▶ EXERCISE OBJECTIVE
Transcribe every row below verbatim, line by line.

(Data items)
>> BEGIN

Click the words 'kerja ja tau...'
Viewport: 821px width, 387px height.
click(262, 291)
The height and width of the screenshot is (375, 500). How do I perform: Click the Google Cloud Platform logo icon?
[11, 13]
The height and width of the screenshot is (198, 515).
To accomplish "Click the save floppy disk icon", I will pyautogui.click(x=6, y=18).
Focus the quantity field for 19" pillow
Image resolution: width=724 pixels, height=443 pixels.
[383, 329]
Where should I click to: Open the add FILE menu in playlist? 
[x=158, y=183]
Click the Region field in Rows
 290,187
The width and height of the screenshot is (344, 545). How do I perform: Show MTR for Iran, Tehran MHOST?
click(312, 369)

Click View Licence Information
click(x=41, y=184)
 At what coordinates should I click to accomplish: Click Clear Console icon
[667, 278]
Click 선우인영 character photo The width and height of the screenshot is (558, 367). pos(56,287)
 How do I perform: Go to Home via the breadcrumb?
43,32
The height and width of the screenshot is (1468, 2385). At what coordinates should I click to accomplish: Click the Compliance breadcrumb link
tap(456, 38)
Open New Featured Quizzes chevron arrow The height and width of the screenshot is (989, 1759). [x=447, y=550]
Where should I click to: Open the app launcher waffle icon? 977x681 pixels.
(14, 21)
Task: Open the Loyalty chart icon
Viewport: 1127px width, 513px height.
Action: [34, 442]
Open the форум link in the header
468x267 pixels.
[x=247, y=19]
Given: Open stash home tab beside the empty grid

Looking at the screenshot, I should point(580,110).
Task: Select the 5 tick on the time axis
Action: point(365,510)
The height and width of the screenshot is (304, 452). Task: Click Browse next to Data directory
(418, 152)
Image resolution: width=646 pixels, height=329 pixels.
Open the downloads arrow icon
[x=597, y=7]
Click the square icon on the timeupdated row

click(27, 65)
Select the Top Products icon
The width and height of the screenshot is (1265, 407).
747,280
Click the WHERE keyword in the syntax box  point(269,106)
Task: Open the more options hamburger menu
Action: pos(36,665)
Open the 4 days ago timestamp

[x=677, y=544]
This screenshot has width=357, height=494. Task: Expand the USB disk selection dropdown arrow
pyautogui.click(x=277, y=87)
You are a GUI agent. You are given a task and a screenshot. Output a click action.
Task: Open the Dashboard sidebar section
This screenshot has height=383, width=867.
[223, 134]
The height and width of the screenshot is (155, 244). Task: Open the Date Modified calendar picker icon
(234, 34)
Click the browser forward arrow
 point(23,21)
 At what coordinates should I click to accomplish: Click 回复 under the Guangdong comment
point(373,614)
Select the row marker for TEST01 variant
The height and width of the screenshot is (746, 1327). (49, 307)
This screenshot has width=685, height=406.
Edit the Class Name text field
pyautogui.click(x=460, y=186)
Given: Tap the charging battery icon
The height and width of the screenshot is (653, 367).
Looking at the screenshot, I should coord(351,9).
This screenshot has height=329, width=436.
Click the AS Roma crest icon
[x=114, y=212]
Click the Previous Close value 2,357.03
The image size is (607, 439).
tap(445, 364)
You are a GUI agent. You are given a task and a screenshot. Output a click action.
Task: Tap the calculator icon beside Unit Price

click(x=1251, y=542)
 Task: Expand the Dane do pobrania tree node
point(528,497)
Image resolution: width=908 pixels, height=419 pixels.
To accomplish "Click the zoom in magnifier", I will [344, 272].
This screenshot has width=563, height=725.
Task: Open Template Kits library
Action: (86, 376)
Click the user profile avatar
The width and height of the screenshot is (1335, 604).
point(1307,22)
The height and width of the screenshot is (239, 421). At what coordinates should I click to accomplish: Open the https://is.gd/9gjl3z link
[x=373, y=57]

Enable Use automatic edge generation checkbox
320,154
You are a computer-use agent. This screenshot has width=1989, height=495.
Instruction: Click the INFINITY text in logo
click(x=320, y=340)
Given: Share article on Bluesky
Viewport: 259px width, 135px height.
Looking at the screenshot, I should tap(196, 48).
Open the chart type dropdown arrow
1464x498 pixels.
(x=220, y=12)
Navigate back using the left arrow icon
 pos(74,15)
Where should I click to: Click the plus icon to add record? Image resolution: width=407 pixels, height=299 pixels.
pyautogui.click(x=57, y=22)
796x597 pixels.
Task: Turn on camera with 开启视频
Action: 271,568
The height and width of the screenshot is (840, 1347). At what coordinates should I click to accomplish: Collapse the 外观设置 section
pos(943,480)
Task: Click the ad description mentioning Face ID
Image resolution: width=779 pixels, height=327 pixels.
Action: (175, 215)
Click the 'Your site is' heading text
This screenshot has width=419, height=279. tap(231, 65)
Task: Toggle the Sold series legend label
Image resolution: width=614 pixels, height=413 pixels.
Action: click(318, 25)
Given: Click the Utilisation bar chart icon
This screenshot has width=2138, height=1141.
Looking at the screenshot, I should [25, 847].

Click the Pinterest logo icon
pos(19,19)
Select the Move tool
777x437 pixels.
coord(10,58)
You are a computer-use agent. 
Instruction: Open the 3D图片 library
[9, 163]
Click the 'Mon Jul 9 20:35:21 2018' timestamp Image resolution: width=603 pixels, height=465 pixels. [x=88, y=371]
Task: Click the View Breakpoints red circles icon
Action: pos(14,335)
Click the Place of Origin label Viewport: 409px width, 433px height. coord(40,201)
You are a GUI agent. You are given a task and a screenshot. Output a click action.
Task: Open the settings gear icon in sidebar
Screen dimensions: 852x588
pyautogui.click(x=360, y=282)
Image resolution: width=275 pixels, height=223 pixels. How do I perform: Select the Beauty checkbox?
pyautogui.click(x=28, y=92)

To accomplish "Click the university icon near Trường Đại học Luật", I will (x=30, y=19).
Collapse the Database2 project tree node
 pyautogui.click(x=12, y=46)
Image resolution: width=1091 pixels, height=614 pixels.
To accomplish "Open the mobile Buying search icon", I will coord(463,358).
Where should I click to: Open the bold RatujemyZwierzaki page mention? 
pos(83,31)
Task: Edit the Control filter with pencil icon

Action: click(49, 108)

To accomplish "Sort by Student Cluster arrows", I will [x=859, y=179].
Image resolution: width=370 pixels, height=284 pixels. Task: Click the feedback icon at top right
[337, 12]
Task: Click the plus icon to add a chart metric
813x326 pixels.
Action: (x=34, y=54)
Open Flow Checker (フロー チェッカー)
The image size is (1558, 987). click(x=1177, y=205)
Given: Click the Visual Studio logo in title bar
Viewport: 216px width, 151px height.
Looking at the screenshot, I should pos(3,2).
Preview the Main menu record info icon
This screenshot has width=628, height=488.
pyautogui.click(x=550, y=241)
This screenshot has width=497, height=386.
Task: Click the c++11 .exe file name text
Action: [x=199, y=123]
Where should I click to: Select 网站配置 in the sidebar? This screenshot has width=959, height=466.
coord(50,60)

>> END

▶ SOLUTION TO THIS PROBLEM
Click the words 'kerja ja tau...'
Viewport: 821px width, 387px height.
click(262, 291)
The height and width of the screenshot is (375, 500). How do I perform: Click the Google Cloud Platform logo icon?
[11, 13]
The height and width of the screenshot is (198, 515).
To accomplish "Click the save floppy disk icon", I will pyautogui.click(x=6, y=18).
Focus the quantity field for 19" pillow
Image resolution: width=724 pixels, height=443 pixels.
[383, 329]
Where should I click to: Open the add FILE menu in playlist? 
[x=158, y=183]
Click the Region field in Rows
 290,187
The width and height of the screenshot is (344, 545). How do I perform: Show MTR for Iran, Tehran MHOST?
click(312, 369)

Click View Licence Information
click(x=41, y=184)
 At what coordinates should I click to accomplish: Click Clear Console icon
[667, 278]
Click 선우인영 character photo The width and height of the screenshot is (558, 367). pos(56,287)
 How do I perform: Go to Home via the breadcrumb?
43,32
The height and width of the screenshot is (1468, 2385). At what coordinates should I click to accomplish: Click the Compliance breadcrumb link
tap(456, 38)
Open New Featured Quizzes chevron arrow The height and width of the screenshot is (989, 1759). [x=447, y=550]
Where should I click to: Open the app launcher waffle icon? 977x681 pixels.
(14, 21)
Task: Open the Loyalty chart icon
Viewport: 1127px width, 513px height.
Action: [34, 442]
Open the форум link in the header
468x267 pixels.
[x=247, y=19]
Given: Open stash home tab beside the empty grid

Looking at the screenshot, I should point(580,110).
Task: Select the 5 tick on the time axis
Action: point(365,510)
The height and width of the screenshot is (304, 452). Task: Click Browse next to Data directory
(418, 152)
Image resolution: width=646 pixels, height=329 pixels.
Open the downloads arrow icon
[x=597, y=7]
Click the square icon on the timeupdated row

click(27, 65)
Select the Top Products icon
The width and height of the screenshot is (1265, 407).
747,280
Click the WHERE keyword in the syntax box  point(269,106)
Task: Open the more options hamburger menu
Action: pos(36,665)
Open the 4 days ago timestamp

[x=677, y=544]
This screenshot has width=357, height=494. Task: Expand the USB disk selection dropdown arrow
pyautogui.click(x=277, y=87)
You are a GUI agent. You are given a task and a screenshot. Output a click action.
Task: Open the Dashboard sidebar section
This screenshot has height=383, width=867.
[223, 134]
The height and width of the screenshot is (155, 244). Task: Open the Date Modified calendar picker icon
(234, 34)
Click the browser forward arrow
 point(23,21)
 At what coordinates should I click to accomplish: Click 回复 under the Guangdong comment
point(373,614)
Select the row marker for TEST01 variant
The height and width of the screenshot is (746, 1327). (49, 307)
This screenshot has width=685, height=406.
Edit the Class Name text field
pyautogui.click(x=460, y=186)
Given: Tap the charging battery icon
The height and width of the screenshot is (653, 367).
Looking at the screenshot, I should coord(351,9).
This screenshot has height=329, width=436.
Click the AS Roma crest icon
[x=114, y=212]
Click the Previous Close value 2,357.03
The image size is (607, 439).
tap(445, 364)
You are a GUI agent. You are given a task and a screenshot. Output a click action.
Task: Tap the calculator icon beside Unit Price

click(x=1251, y=542)
 Task: Expand the Dane do pobrania tree node
point(528,497)
Image resolution: width=908 pixels, height=419 pixels.
To accomplish "Click the zoom in magnifier", I will [344, 272].
This screenshot has width=563, height=725.
Task: Open Template Kits library
Action: (86, 376)
Click the user profile avatar
The width and height of the screenshot is (1335, 604).
point(1307,22)
The height and width of the screenshot is (239, 421). At what coordinates should I click to accomplish: Open the https://is.gd/9gjl3z link
[x=373, y=57]

Enable Use automatic edge generation checkbox
320,154
You are a computer-use agent. This screenshot has width=1989, height=495.
Instruction: Click the INFINITY text in logo
click(x=320, y=340)
Given: Share article on Bluesky
Viewport: 259px width, 135px height.
Looking at the screenshot, I should tap(196, 48).
Open the chart type dropdown arrow
1464x498 pixels.
(x=220, y=12)
Navigate back using the left arrow icon
 pos(74,15)
Where should I click to: Click the plus icon to add record? Image resolution: width=407 pixels, height=299 pixels.
pyautogui.click(x=57, y=22)
796x597 pixels.
Task: Turn on camera with 开启视频
Action: 271,568
The height and width of the screenshot is (840, 1347). At what coordinates should I click to accomplish: Collapse the 外观设置 section
pos(943,480)
Task: Click the ad description mentioning Face ID
Image resolution: width=779 pixels, height=327 pixels.
Action: (175, 215)
Click the 'Your site is' heading text
This screenshot has width=419, height=279. tap(231, 65)
Task: Toggle the Sold series legend label
Image resolution: width=614 pixels, height=413 pixels.
Action: click(318, 25)
Given: Click the Utilisation bar chart icon
This screenshot has width=2138, height=1141.
Looking at the screenshot, I should [25, 847].

Click the Pinterest logo icon
pos(19,19)
Select the Move tool
777x437 pixels.
coord(10,58)
You are a computer-use agent. 
Instruction: Open the 3D图片 library
[9, 163]
Click the 'Mon Jul 9 20:35:21 2018' timestamp Image resolution: width=603 pixels, height=465 pixels. [x=88, y=371]
Task: Click the View Breakpoints red circles icon
Action: pos(14,335)
Click the Place of Origin label Viewport: 409px width, 433px height. coord(40,201)
You are a GUI agent. You are given a task and a screenshot. Output a click action.
Task: Open the settings gear icon in sidebar
Screen dimensions: 852x588
pyautogui.click(x=360, y=282)
Image resolution: width=275 pixels, height=223 pixels. How do I perform: Select the Beauty checkbox?
pyautogui.click(x=28, y=92)

To accomplish "Click the university icon near Trường Đại học Luật", I will (x=30, y=19).
Collapse the Database2 project tree node
 pyautogui.click(x=12, y=46)
Image resolution: width=1091 pixels, height=614 pixels.
To accomplish "Open the mobile Buying search icon", I will coord(463,358).
Where should I click to: Open the bold RatujemyZwierzaki page mention? 
pos(83,31)
Task: Edit the Control filter with pencil icon

Action: click(49, 108)

To accomplish "Sort by Student Cluster arrows", I will [x=859, y=179].
Image resolution: width=370 pixels, height=284 pixels. Task: Click the feedback icon at top right
[337, 12]
Task: Click the plus icon to add a chart metric
813x326 pixels.
Action: (x=34, y=54)
Open Flow Checker (フロー チェッカー)
The image size is (1558, 987). click(x=1177, y=205)
Given: Click the Visual Studio logo in title bar
Viewport: 216px width, 151px height.
Looking at the screenshot, I should pos(3,2).
Preview the Main menu record info icon
This screenshot has width=628, height=488.
pyautogui.click(x=550, y=241)
This screenshot has width=497, height=386.
Task: Click the c++11 .exe file name text
Action: [x=199, y=123]
Where should I click to: Select 网站配置 in the sidebar? This screenshot has width=959, height=466.
coord(50,60)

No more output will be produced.